J-S08005-25
NON-PRECEDENTIAL DECISION - SEE SUPERIOR COURT O.P. 65.37
COMMONWEALTH OF PENNSYLVANIA : IN THE SUPERIOR COURT OF : PENNSYLVANIA : v. : : : JAMES EDWARD ARMSTRONG : : Appellant : No. 1422 EDA 2024
Appeal from the PCRA Order Entered May 7, 2024 In the Court of Common Pleas of Delaware County Criminal Division at No(s): CP-23-CR-0005475-2011
BEFORE: DUBOW, J., KUNSELMAN, J., and FORD ELLIOTT, P.J.E. *
MEMORANDUM BY DUBOW, J.: FILED MARCH 18, 2025
Appellant James Edward Armstrong appeals pro se from the Order
entered in the Delaware County Court of Common Pleas dismissing as
untimely his second petition filed pursuant to the Post Collateral Relief Act
(“PCRA”), 42 Pa.C.S §§ 9541-46. We affirm.
In 2007, Appellant shot and killed Eric Caldwell outside a bar in
Philadelphia. His jury trial proceeded in March 2012, with co-defendant
Rashad Ismail, at which the court admitted the preliminary hearing testimony
of Craig Gibson, an eyewitness who was murdered before Appellant’s trial.
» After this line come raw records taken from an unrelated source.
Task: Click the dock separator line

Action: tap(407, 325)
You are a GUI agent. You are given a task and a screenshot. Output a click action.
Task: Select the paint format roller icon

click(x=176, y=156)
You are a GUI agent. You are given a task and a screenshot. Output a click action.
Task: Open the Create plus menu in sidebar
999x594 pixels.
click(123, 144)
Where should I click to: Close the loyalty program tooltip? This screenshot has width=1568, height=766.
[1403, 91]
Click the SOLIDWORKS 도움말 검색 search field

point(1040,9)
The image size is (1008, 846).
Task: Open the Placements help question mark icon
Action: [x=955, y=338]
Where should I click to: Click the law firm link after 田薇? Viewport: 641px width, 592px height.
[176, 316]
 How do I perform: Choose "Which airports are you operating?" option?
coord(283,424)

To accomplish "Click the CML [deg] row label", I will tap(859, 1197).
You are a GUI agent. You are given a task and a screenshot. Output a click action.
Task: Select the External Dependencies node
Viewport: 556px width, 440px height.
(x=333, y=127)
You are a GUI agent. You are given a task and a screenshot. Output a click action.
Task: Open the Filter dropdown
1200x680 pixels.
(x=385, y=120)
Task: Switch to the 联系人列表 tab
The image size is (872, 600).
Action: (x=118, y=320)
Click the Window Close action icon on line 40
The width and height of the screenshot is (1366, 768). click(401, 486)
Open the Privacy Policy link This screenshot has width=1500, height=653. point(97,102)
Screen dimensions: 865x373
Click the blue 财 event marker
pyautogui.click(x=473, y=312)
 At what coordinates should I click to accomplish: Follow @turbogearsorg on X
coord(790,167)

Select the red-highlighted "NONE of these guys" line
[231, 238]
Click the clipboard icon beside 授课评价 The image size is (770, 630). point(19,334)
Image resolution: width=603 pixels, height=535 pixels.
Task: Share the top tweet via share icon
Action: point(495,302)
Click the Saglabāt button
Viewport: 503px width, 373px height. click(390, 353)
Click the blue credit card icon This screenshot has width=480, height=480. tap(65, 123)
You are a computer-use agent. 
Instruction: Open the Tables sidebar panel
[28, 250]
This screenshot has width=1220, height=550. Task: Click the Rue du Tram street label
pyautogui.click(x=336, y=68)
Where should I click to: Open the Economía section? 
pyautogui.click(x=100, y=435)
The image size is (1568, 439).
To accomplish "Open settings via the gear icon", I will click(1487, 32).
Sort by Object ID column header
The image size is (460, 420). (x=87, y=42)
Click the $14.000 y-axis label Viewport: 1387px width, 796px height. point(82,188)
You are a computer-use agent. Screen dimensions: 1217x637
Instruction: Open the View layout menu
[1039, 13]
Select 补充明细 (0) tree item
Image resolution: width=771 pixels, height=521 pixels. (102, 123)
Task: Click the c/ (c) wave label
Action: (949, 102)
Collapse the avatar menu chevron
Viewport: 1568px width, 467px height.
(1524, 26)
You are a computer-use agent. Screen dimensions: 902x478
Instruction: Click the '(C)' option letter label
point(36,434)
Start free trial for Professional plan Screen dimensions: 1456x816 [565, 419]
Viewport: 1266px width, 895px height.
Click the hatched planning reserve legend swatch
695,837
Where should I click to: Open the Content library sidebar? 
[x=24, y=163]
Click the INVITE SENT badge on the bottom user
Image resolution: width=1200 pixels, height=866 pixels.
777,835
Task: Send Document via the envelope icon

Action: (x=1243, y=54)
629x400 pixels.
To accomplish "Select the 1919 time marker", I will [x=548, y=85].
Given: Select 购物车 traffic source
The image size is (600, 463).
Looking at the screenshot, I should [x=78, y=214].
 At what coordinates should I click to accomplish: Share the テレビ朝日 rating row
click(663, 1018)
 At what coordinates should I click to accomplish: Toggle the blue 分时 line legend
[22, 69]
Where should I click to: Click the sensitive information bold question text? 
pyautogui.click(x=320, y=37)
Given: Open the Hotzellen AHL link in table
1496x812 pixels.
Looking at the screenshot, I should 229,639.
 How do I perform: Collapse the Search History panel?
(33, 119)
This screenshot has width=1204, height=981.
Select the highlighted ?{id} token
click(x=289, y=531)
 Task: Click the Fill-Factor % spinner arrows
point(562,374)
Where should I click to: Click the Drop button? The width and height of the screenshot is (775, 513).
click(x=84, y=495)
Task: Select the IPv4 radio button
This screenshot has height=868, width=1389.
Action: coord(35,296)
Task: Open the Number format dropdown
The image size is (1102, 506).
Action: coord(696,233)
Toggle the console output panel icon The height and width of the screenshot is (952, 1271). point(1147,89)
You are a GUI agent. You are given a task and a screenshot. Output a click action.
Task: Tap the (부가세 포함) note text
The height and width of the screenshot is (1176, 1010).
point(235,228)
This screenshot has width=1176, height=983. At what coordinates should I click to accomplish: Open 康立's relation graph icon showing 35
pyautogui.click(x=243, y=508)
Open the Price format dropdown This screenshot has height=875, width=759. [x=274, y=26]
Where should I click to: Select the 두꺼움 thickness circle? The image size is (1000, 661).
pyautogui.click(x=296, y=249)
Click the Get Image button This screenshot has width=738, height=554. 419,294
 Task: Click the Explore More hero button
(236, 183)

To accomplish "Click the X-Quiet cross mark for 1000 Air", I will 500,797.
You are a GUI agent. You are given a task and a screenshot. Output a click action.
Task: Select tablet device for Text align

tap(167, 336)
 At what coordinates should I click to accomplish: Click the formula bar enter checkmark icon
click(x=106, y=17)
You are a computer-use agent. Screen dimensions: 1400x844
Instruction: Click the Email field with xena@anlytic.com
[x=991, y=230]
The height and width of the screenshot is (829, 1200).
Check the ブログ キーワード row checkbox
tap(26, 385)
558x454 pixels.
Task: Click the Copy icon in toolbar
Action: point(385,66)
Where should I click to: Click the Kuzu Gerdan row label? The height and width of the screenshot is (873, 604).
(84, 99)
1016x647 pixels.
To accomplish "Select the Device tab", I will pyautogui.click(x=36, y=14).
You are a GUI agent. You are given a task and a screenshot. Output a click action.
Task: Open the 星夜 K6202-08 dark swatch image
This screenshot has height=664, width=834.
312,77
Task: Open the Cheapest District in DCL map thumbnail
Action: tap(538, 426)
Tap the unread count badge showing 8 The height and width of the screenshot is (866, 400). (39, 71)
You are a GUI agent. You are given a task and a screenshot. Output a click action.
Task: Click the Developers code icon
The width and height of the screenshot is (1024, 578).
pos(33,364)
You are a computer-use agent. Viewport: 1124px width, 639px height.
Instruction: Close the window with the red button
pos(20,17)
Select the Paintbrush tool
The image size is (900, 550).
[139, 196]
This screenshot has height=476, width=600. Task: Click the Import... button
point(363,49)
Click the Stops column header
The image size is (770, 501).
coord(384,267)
In
addition, the parties entered into a stipulation regarding Mr. Gibson’s criminal
background. Steven Cooper, Appellant’s cell mate, testified that Appellant
told him that he killed the victim because Appellant owed the victim money.
____________________________________________
* Retired Senior Judge assigned to the Superior Court. J-S08005-25
The jury found Appellant guilty of first-degree murder and a firearms offense,
and the court sentenced Appellant to life imprisonment. 1 This Court affirmed
the judgment of sentence, and our Supreme Court denied allocatur on March
5, 2014.2
Appellant filed his first unsuccessful PCRA petition in 2014 alleging, inter
alia, that trial counsel provided ineffective assistance for failing to object to
the admission of Mr. Gibson’s preliminary hearing testimony based on an
alleged agreement he had with the Commonwealth. The trial court denied
relief and this Court affirmed. See Commonwealth v. Armstrong, 2018 WL
2438317 (Pa. Super. 2018) (non-precedential decision). 3
On June 9, 2023, Appellant pro se filed the instant PCRA Petition again
alleging ineffective assistance of trial counsel for counsel’s failure to discover
alleged cooperation agreements between the Commonwealth and both Mr.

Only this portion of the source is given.